What is required: Please restate word for word each line from the one containing "Task: Open the Recycle Bin" to the last line of the records below, and drop the pictures.

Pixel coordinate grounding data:
=======
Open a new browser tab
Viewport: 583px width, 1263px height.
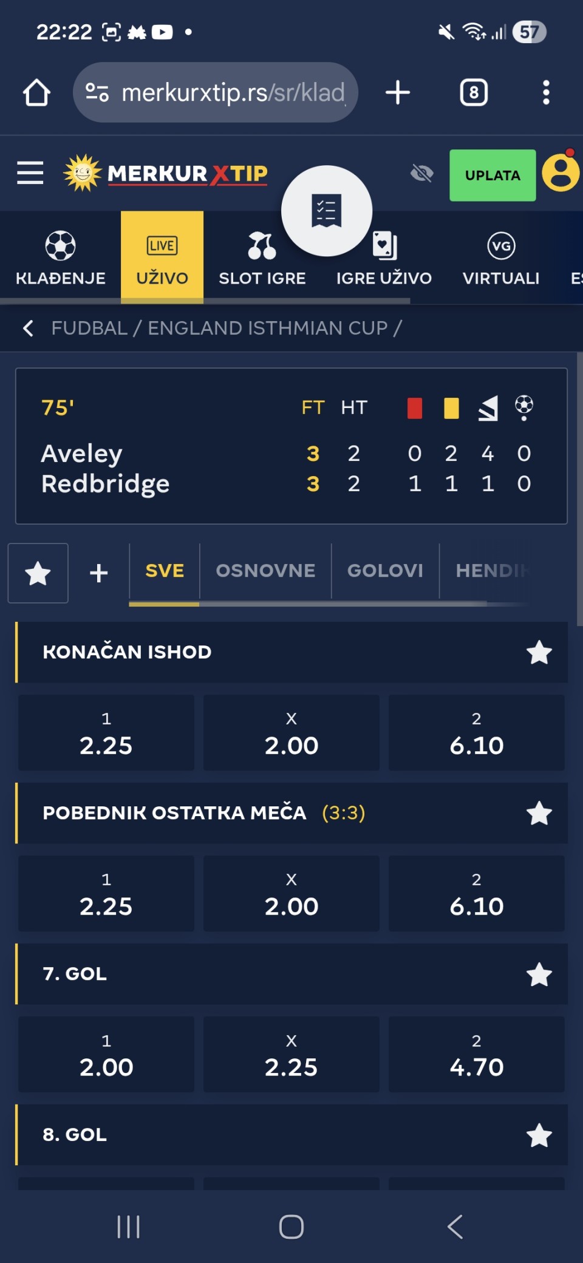click(x=398, y=93)
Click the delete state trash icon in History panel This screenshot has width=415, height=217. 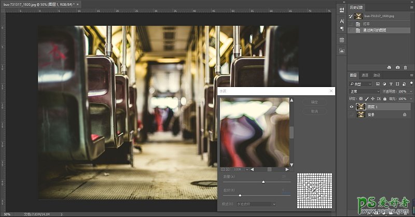(406, 67)
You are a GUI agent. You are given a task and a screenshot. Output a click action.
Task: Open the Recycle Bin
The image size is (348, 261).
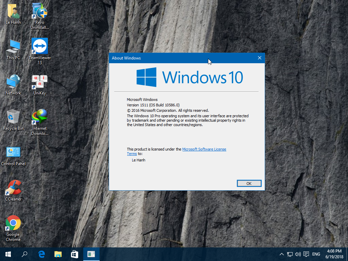[x=13, y=117]
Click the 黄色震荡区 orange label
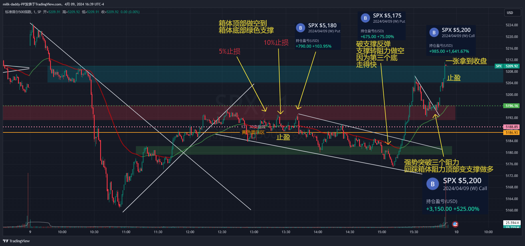 pyautogui.click(x=253, y=132)
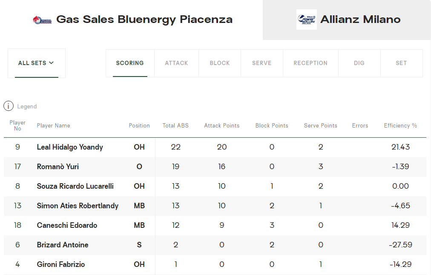The image size is (431, 275).
Task: Sort by the Efficiency % column header
Action: [400, 126]
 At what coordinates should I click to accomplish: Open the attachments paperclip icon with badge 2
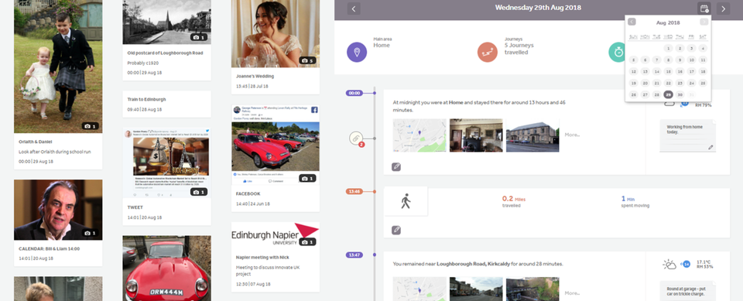tap(355, 139)
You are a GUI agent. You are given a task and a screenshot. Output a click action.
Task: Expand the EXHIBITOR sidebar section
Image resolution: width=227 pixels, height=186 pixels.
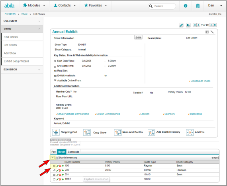[22, 70]
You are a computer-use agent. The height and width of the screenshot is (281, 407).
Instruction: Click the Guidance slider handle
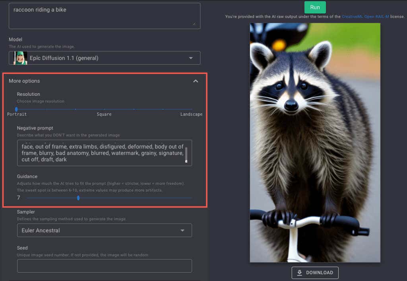click(78, 198)
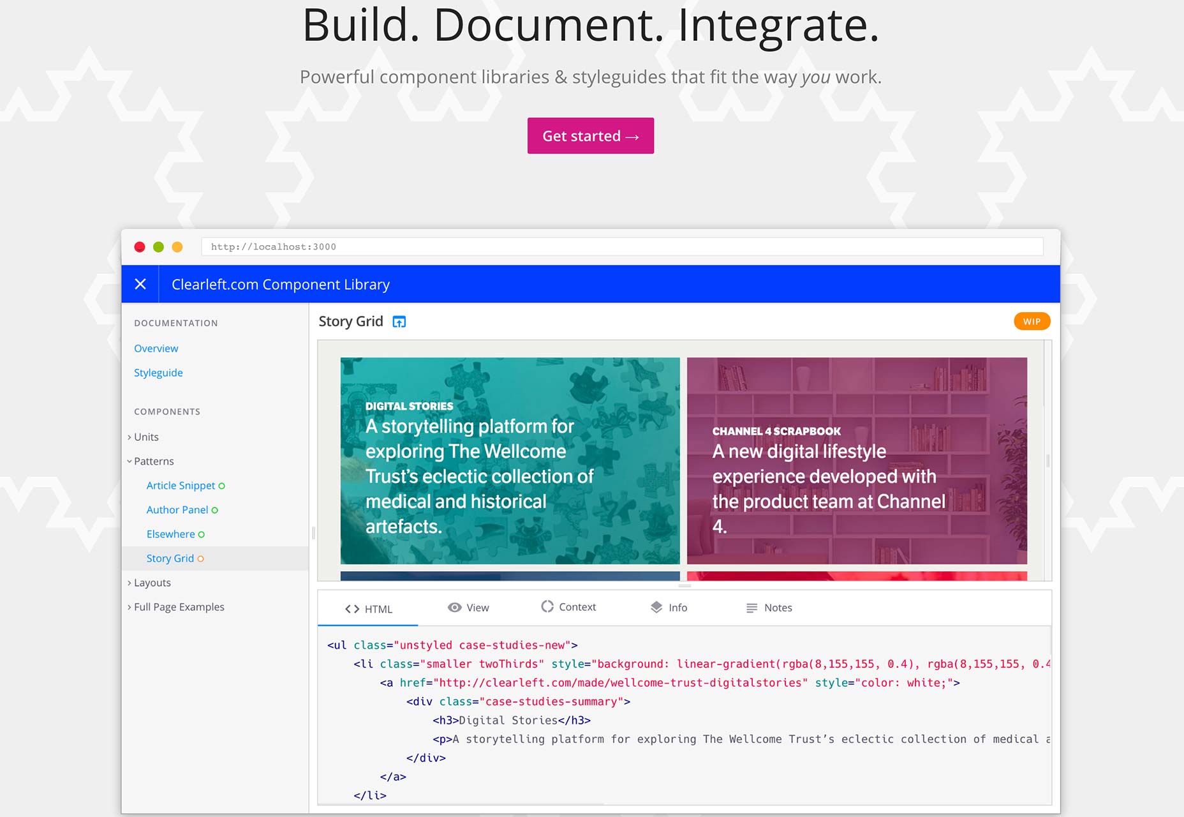Click the Context circular icon
Image resolution: width=1184 pixels, height=817 pixels.
[547, 606]
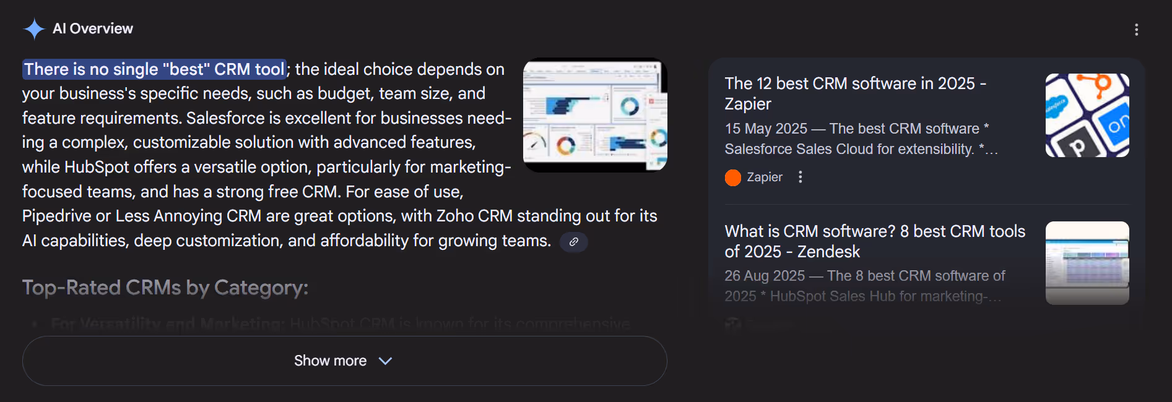Open the three-dot menu at the top right of AI Overview
The height and width of the screenshot is (402, 1172).
(x=1138, y=29)
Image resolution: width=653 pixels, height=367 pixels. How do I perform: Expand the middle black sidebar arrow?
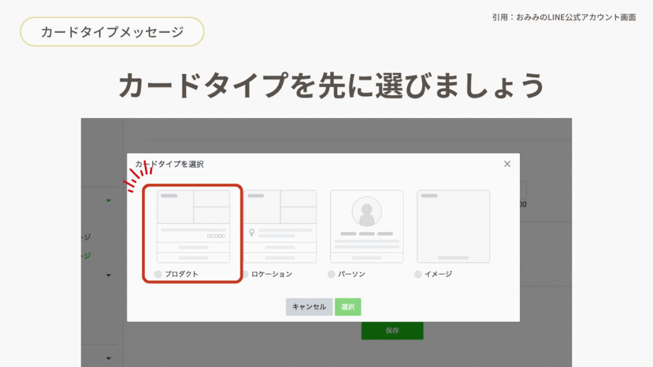pyautogui.click(x=108, y=275)
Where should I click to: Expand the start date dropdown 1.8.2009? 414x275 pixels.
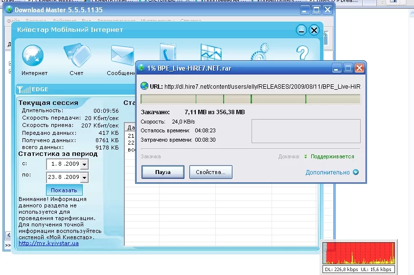point(84,165)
=======
Your solution:
Task: Open the Recycle Bin
The image size is (348, 261).
[x=13, y=117]
Click the 黄色震荡区 orange label
 pyautogui.click(x=253, y=132)
The image size is (431, 275).
Task: Sort by the Efficiency % column header
Action: [400, 126]
 At what coordinates should I click to accomplish: Open the attachments paperclip icon with badge 2
tap(355, 139)
You are a GUI agent. You are given a task and a screenshot. Output a click action.
Task: Expand the EXHIBITOR sidebar section
Image resolution: width=227 pixels, height=186 pixels.
[22, 70]
You are a computer-use agent. The height and width of the screenshot is (281, 407).
Instruction: Click the Guidance slider handle
click(78, 198)
Click the Context circular icon
Image resolution: width=1184 pixels, height=817 pixels.
[547, 606]
Open the three-dot menu at the top right of AI Overview
The height and width of the screenshot is (402, 1172).
(x=1138, y=29)
Image resolution: width=653 pixels, height=367 pixels. How do I perform: Expand the middle black sidebar arrow?
pyautogui.click(x=108, y=275)
Where should I click to: Expand the start date dropdown 1.8.2009? 414x275 pixels.
point(84,165)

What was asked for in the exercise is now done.